# 11 Week Old 25rss...



## stabmaster (Aug 5, 2004)

What to do about this?


----------



## hurricaneplumber (Apr 12, 2004)

Ummmmm, I'm thinking you may want to call the dealer.

Good luck

kevin


----------



## stabmaster (Aug 5, 2004)

hurricaneplumber said:


> Ummmmm, I'm thinking you may want to call the dealer.
> 
> Good luck
> 
> ...


Do you think I can just forget about the dealer and go straight to the factory warranty? The dealer (Mike Thompson's RV Superstore) is 1000 miles away and impossible to deal with.


----------



## hurricaneplumber (Apr 12, 2004)

I believe you should report it to the selling dealer and then ask them if you can go elsewhere. I would definately get it reported first. The dealer may have to have the unit back in or they may just refer you to someone else. Hopefully you can have a friendly repor with them and they will willingly work with you.
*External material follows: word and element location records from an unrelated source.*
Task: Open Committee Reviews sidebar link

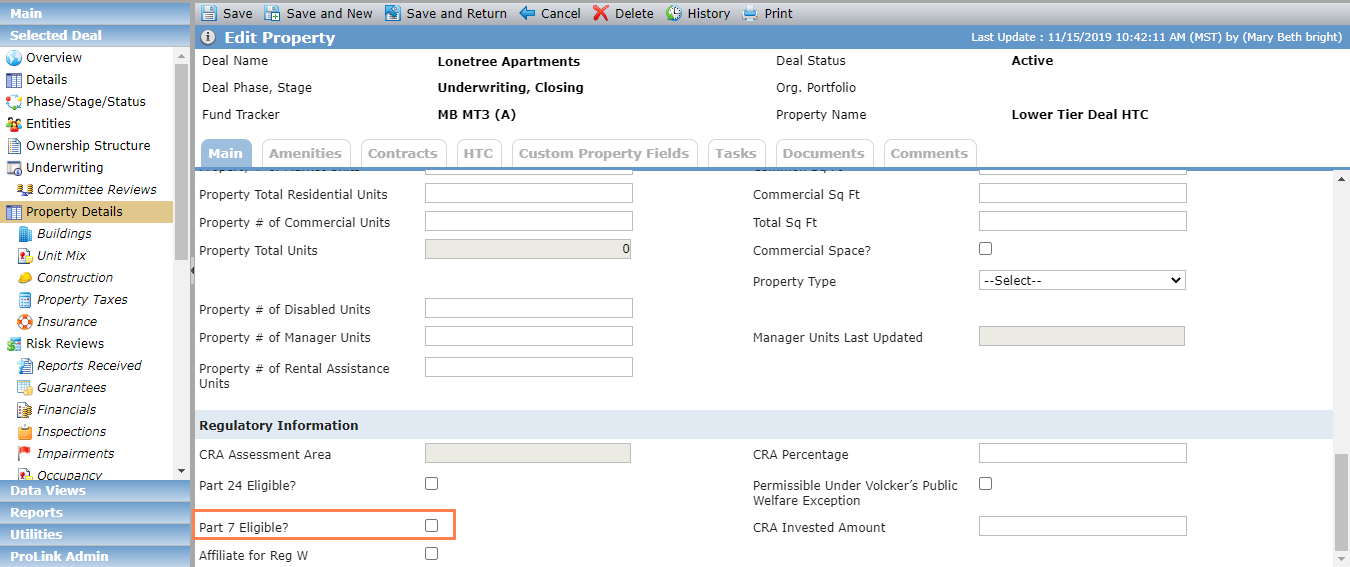Action: (x=97, y=190)
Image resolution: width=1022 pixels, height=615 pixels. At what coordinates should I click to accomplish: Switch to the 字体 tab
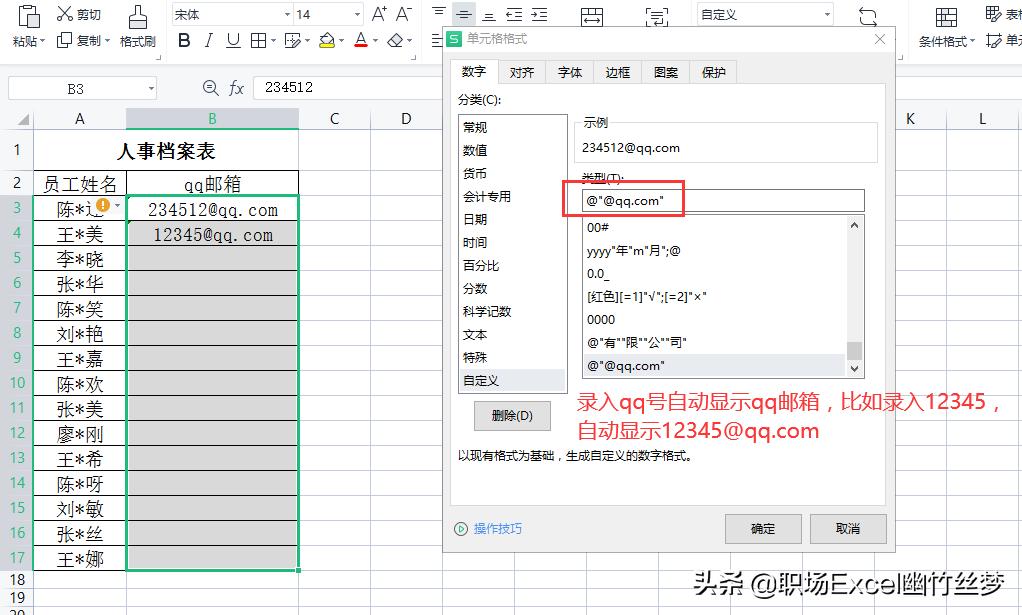[x=570, y=71]
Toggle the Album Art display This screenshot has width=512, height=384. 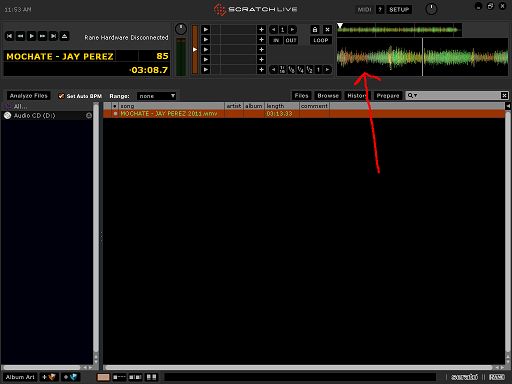click(x=20, y=377)
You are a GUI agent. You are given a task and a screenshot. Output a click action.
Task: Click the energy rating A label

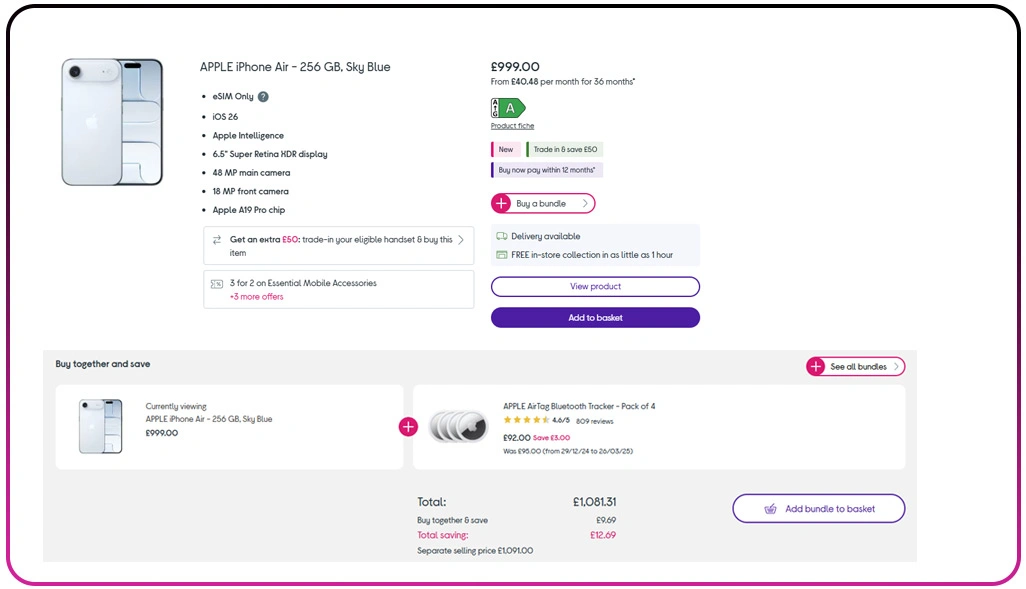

Good luck, document everything, pictures, dates, who you talk to (last names also). keep a log in case you run into problems.

Kevin


----------



## kjp1969 (Apr 25, 2004)

stabmaster said:


> The dealer (Mike Thompson's RV Superstore) is 1000 miles away and impossible to deal with.
> [snapback]20314[/snapback]​


Yes, they are! I'm about to complain directly to Keystone about them. If you do, please let me know how it goes. Ideally, I'd like to find a good SoCal independant shop that can do warranty work.

Kevin P.


----------



## NDJollyMon (Aug 22, 2003)

YIKES! Is that mold I see????

Can you tell where the water entered at all? Looks as if it may have come in the forward seal, and leaked to the rear. (if sloped right)

Did it leak while slide was inside, or out?


----------



## Katrina (Dec 16, 2004)

NDJollyMon said:


> YIKES!
> Did it leak while slide was inside, or out?
> [snapback]20319[/snapback]​


Yeah, YIKES! is right!

What Jolly said, was the slide in or out?
I dont see how it could have done that if the slide were in.
Although I guess anything is possible.

Is the rear window secure?
Did anybody play with the "Emergency exit" feature?


----------



## vdub (Jun 19, 2004)

Whether the slide was fully in or fully out, it should not have made any difference, right? As long as it was fully in or fully out, then it should have been water tight. Either way, it looks kind of nasty.

If you are still in warranty, then you can go to any keystone dealer you want and they will do the warranty work for you. I confirmed that with my dealer just this weekend. My dealer is fantastic and I would love to have him do the work, but he is 200 miles from where I store my rig. That's a pretty long round trip on $2.50 diesel. I have another dealer that is only 70 miles away. I haven't contacted them yet, but I know they are good people as well. I believe CamperAndy bought his rig from them and I think he's had good luck.


----------



## shake1969 (Sep 21, 2004)

Make the kids go to the bathroom before going to bed.









Either that, or use the warranty.


----------



## hatcityhosehauler (Feb 13, 2004)

Any Keystone dealer can perform the warranty work. In addition, there are RV maintenance shops, not associated with dealers that Keystone authorizes to do work. Since you are so far away, I would call Keystone, or e-mail them that picture, and explain that you are no longer near the purchasing dealer, and would like to know the nearest authorized service facility.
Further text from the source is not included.